The United Nations General Assembly proclaimed January 4 as World Braille Day, to be observed each year beginning in 2019. The objective is to raise awareness of the importance of Braille as a means of communication in fully realizing human rights for blind and partially sighted people. It further affirmed by its resolution that the use of Braille by individuals who are blind or partially sighted. Braille also ensures the communication of valuable information to them. As such, the resolution urges states to take appropriate measures to create a conducive environment for expanding braille literacy.

Blind and partially sighted persons in Ethiopia experience several challenges in accessing education, employment, and in terms of political participation. These challenges are attributable, among other factors, to declining levels of Braille literacy in the country. Though it is the primary responsibility of the government to expand Braille literacy throughout the country, other stakeholders, including organizations for and of blind persons can also advocate for the promotion of braille education at all levels of the educational system including by implementing some of the following measures:

  • Braille is indispensable in enforcing inclusive education at all levels. Most blind and visually sighted students joining higher education institutions do not know how to write in Braille. This is imputable to the lack of instructors qualified to teach Braille to blind and partially sighted children in the first cycle of the educational system. A revisiting of the special needs education curriculum could go a long way in this regard.

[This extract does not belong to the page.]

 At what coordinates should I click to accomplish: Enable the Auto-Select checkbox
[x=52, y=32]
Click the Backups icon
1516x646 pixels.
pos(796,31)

  • As indicated in the UN Convention on the Rights of Persons with Disabilities, the government should collaborate with organizations of blind and partially sighted persons. The policy direction of the government should be to teach blind and partially sighted children in an inclusive school setting. However, currently, the schools do not have the appropriate braille materials and qualified personnel.  Engaging relevant associations that have braille-literate members in these efforts would contribute to bridging this gap.

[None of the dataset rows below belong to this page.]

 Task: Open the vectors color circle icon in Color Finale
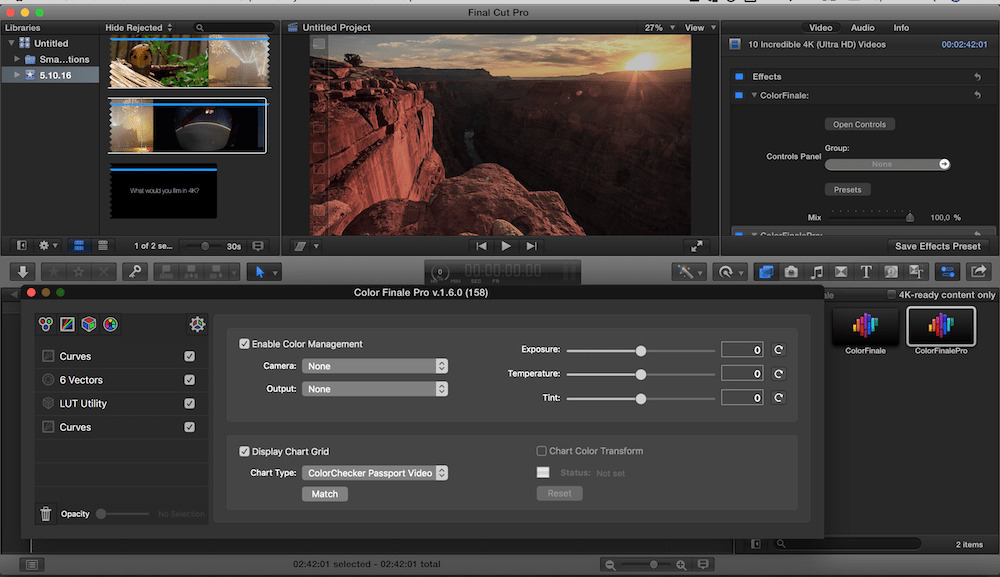pos(110,324)
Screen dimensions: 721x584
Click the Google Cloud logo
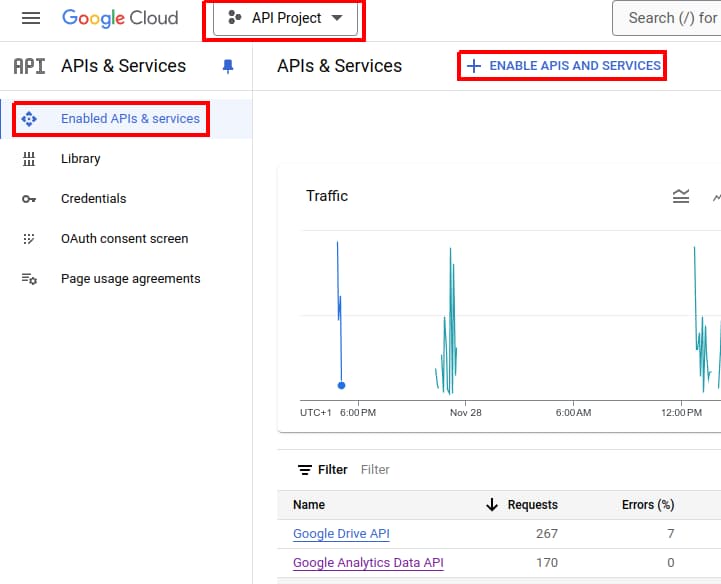[120, 18]
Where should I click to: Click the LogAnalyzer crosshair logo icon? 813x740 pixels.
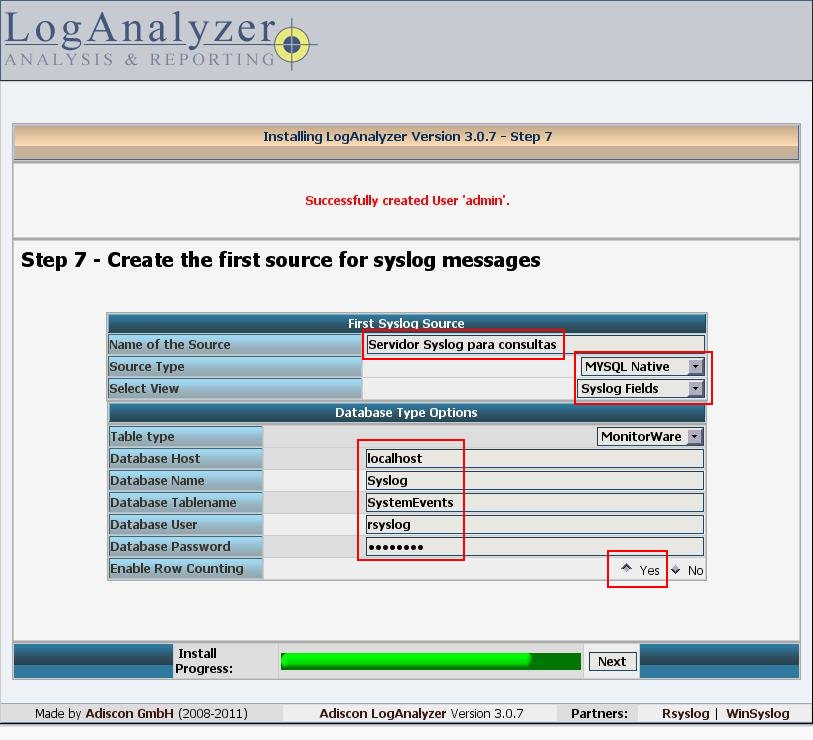coord(291,45)
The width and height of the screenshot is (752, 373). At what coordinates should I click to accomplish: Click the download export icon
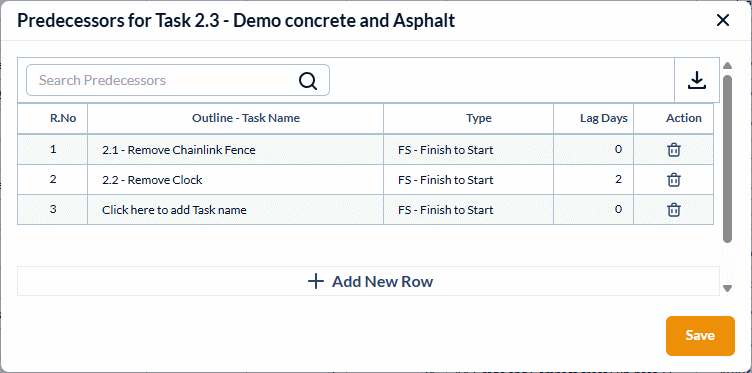coord(697,80)
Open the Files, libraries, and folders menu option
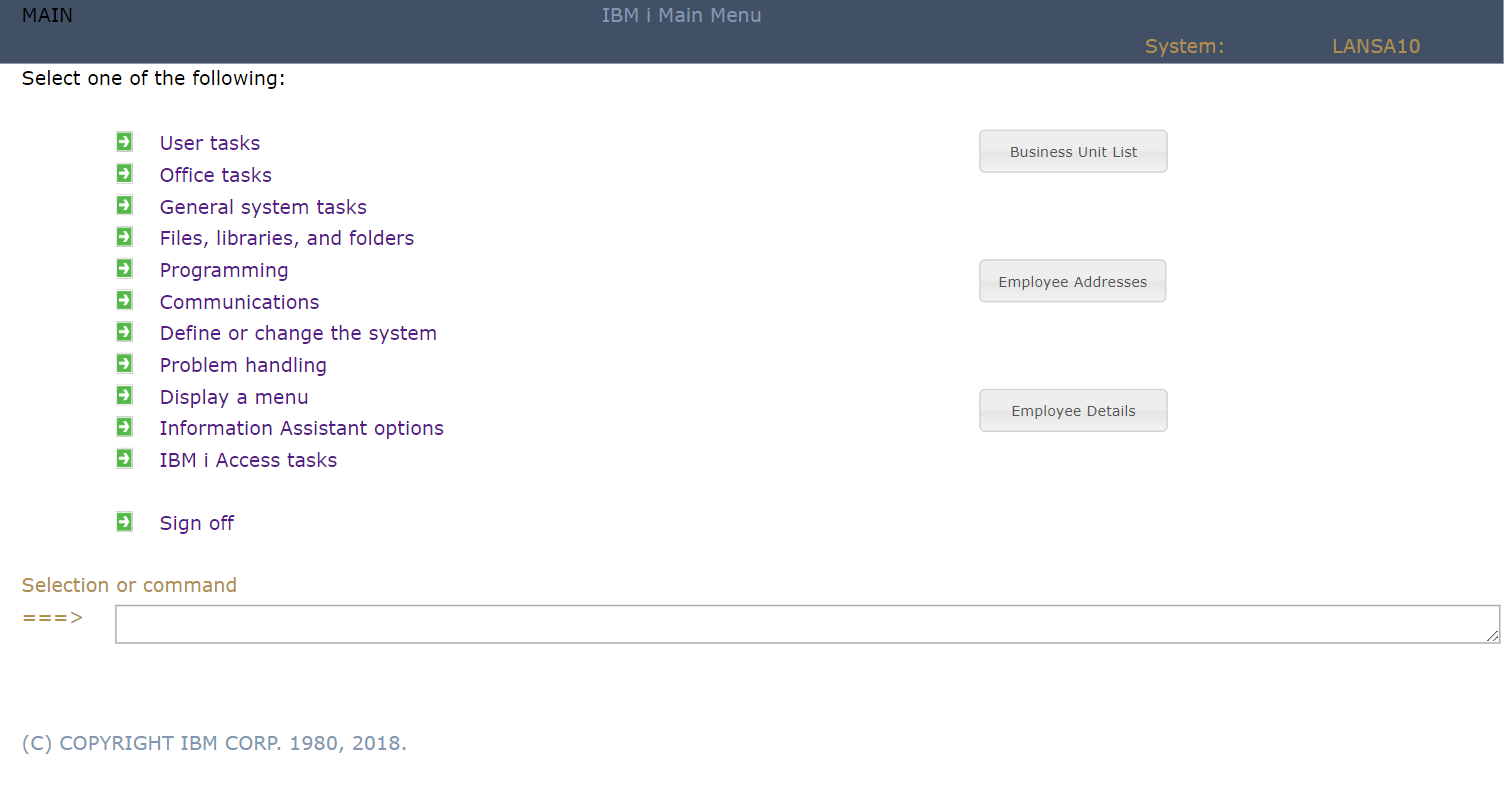 (x=286, y=238)
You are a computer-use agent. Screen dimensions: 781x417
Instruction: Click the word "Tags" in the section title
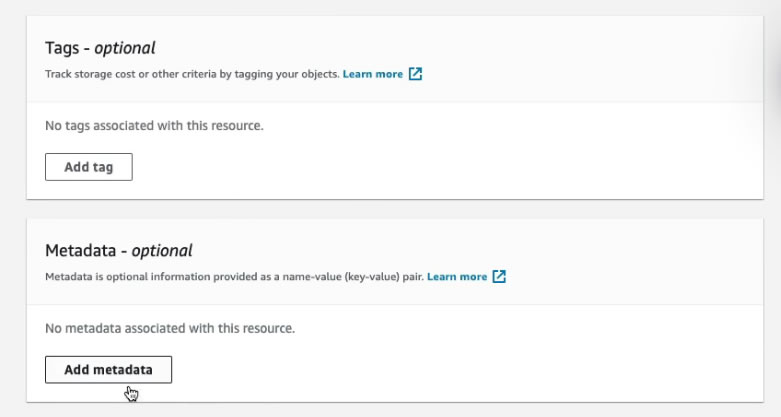[63, 48]
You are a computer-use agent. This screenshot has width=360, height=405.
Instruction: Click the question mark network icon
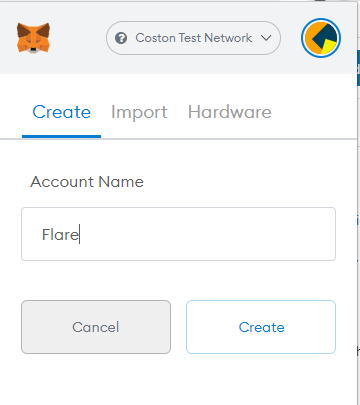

  • Higher educational institutions make inclusion efforts by ensuring access to audio recorders for blind and partially sighted students to record the in-class lectures and lecture notes. While this is the most financially accessible method for the majority of students, a long-term and lasting solution would be to create an overall conducive policy, legal, and financial environment to improve access to the latest technologies and resources.
  • Technological innovations have positive impacts on the lives of blind and partially sighted students. Computer technology backed by assistive software has solved barriers encountered by blind and partially sighted students in their higher education journey.  Job Access with Speech (JAWS) and Nonvisual Desktop Access (NVDA) screen reading applications are some examples. It has been argued that some of this software can also negatively affect the Braille literacy of blind and partially sighted students. Higher education institutions should instead make efforts to ensure the availability of a Refreshable Braille Display Device that automatically converts soft-copy materials on the screens to braille output.
  • The use of an embosser, a machine that converts all visual scripts into Braille, in government and other institutions would also make information available in Braille to persons with disability.